Title / object name
Te Puhi o te tai Haruru
|Maker ||Role ||Date |
|Fomison, Tony ||artist ||1984-85 |
oil on hessian on plywoodMaterials
oil paint, burlap, plywood
|Image ||905 (Height) x 1815 (Width) x mm|
|Frame ||963 (Height) x 1875 (Width) x 55 (Depth) mm|
Drawing on his long-standing ambition to make mural-sized 'apocalyptic' paintings of history in New Zealand, and his 'sense of a burgeoning bi-culturalism', Tony Fomison began working on Te Puhi o te tai Haruru in 1984. This oil paint on hessian on board painting is the largest of a number of paintings he made about the 'handing-on' of ancestral knowledge.
Landscape and memories
In this painting Fomison comes as close as he ever would to depicting a particular place. It is set on the Taranaki shoreline: the Puhi figure refers to the daughter of the chief, the raukura feathers to the Taranaki people of Te Whiti o Rongomai. Fomison imagined the ancestors of this place, and sought to confront his audience with this tangible, powerful past.
Drawings on rock
Te Puhi o te tai Haruru is informed by Fomison's knowledge of the landscapes of the Mäori rock drawing sites in Taranaki. He had earlier studied rock drawings in South Canterbury, and he was familiar with Theo Schoon's work on rock drawings for the Canterbury Museum.

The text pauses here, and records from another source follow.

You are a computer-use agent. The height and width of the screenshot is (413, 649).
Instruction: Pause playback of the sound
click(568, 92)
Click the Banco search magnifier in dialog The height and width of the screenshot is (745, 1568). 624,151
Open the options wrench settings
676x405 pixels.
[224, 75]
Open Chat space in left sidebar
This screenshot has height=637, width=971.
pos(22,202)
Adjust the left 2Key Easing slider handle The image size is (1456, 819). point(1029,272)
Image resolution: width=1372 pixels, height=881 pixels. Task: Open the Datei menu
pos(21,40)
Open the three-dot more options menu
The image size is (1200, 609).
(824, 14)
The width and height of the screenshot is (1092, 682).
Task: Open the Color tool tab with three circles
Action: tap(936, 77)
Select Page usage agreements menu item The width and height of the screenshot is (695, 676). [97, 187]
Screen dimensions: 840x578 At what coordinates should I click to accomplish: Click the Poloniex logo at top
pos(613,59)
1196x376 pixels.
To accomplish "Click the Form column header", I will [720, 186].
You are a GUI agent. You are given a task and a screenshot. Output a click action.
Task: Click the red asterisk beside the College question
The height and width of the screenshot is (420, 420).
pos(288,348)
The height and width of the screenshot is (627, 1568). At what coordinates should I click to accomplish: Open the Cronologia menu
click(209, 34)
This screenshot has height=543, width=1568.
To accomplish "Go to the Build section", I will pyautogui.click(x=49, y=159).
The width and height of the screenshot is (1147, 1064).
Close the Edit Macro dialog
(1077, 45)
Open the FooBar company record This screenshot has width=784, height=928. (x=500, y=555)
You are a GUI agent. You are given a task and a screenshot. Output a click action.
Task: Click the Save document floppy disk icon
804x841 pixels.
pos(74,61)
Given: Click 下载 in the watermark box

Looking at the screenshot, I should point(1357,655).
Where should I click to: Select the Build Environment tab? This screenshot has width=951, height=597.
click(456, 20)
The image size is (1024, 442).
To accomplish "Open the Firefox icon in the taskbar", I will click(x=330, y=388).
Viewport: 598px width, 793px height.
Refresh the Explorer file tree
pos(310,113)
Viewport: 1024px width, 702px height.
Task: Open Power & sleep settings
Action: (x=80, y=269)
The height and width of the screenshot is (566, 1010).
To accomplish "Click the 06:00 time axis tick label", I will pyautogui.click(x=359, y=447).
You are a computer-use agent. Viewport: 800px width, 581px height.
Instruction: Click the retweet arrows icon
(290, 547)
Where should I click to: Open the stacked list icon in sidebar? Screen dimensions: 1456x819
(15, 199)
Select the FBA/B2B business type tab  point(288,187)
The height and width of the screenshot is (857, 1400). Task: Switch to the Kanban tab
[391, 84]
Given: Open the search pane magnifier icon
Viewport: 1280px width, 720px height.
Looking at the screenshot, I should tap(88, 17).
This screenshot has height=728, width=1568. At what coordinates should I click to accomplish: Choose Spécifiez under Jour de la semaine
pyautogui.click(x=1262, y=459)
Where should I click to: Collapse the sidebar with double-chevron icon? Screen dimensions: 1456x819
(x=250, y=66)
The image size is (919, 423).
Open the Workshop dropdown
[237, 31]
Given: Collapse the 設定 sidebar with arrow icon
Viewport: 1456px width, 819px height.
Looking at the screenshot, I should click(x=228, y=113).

Fomison has made the point that his landscapes do not have any literal reference to the rock drawings, as a sign of respect for their cultural significance. In an article about Mäori rock art in Taranaki he wrote that 'In pre-pakeha times at least, art was too sacred for casual use . . . none but a craftsman in the service of his ancestors was free to render the sacred spiral in a more permanent form.' Although Fomison does not literally replicate the markings, he imagines their makers and, as an artist, translates their cultural meanings in a fictional mode.
Te Papa owns twenty-seven works by Tony Fomison.